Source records
┏━━
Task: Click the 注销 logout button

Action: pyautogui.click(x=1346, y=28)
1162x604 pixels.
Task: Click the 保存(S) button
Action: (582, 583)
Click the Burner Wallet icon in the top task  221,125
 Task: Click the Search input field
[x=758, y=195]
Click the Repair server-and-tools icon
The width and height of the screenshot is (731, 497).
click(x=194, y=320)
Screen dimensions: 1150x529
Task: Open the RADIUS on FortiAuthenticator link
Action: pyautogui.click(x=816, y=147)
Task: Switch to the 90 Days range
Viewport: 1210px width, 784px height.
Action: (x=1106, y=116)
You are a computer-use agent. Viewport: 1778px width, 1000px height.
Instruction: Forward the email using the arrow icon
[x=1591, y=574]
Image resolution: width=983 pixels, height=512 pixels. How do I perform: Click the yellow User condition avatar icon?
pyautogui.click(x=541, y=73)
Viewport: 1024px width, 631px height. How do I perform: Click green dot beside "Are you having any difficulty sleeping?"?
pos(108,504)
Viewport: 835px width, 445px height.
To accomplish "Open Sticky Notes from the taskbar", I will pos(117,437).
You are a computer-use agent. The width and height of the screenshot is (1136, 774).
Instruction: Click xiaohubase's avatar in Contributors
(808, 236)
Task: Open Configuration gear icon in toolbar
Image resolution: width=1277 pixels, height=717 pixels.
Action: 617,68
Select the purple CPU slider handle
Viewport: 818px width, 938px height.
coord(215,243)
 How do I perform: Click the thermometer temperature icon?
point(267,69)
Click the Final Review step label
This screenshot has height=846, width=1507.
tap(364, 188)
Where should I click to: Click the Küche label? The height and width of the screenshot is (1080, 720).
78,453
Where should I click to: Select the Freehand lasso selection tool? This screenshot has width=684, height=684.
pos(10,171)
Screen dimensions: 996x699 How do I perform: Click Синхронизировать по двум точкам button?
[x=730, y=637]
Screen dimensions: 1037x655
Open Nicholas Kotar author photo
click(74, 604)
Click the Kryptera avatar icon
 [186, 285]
┗━━
[DIRECTIONS FOR THIS TASK]: Transcribe the records above exactly as they appear.

[WORKED SOLUTION]:
Task: Click the 注销 logout button

Action: pyautogui.click(x=1346, y=28)
1162x604 pixels.
Task: Click the 保存(S) button
Action: (582, 583)
Click the Burner Wallet icon in the top task  221,125
 Task: Click the Search input field
[x=758, y=195]
Click the Repair server-and-tools icon
The width and height of the screenshot is (731, 497).
click(x=194, y=320)
Screen dimensions: 1150x529
Task: Open the RADIUS on FortiAuthenticator link
Action: pyautogui.click(x=816, y=147)
Task: Switch to the 90 Days range
Viewport: 1210px width, 784px height.
Action: (x=1106, y=116)
You are a computer-use agent. Viewport: 1778px width, 1000px height.
Instruction: Forward the email using the arrow icon
[x=1591, y=574]
Image resolution: width=983 pixels, height=512 pixels. How do I perform: Click the yellow User condition avatar icon?
pyautogui.click(x=541, y=73)
Viewport: 1024px width, 631px height. How do I perform: Click green dot beside "Are you having any difficulty sleeping?"?
pos(108,504)
Viewport: 835px width, 445px height.
To accomplish "Open Sticky Notes from the taskbar", I will pos(117,437).
You are a computer-use agent. The width and height of the screenshot is (1136, 774).
Instruction: Click xiaohubase's avatar in Contributors
(808, 236)
Task: Open Configuration gear icon in toolbar
Image resolution: width=1277 pixels, height=717 pixels.
Action: 617,68
Select the purple CPU slider handle
Viewport: 818px width, 938px height.
coord(215,243)
 How do I perform: Click the thermometer temperature icon?
point(267,69)
Click the Final Review step label
This screenshot has height=846, width=1507.
tap(364, 188)
Where should I click to: Click the Küche label? The height and width of the screenshot is (1080, 720).
78,453
Where should I click to: Select the Freehand lasso selection tool? This screenshot has width=684, height=684.
pos(10,171)
Screen dimensions: 996x699 How do I perform: Click Синхронизировать по двум точкам button?
[x=730, y=637]
Screen dimensions: 1037x655
Open Nicholas Kotar author photo
click(74, 604)
Click the Kryptera avatar icon
 [186, 285]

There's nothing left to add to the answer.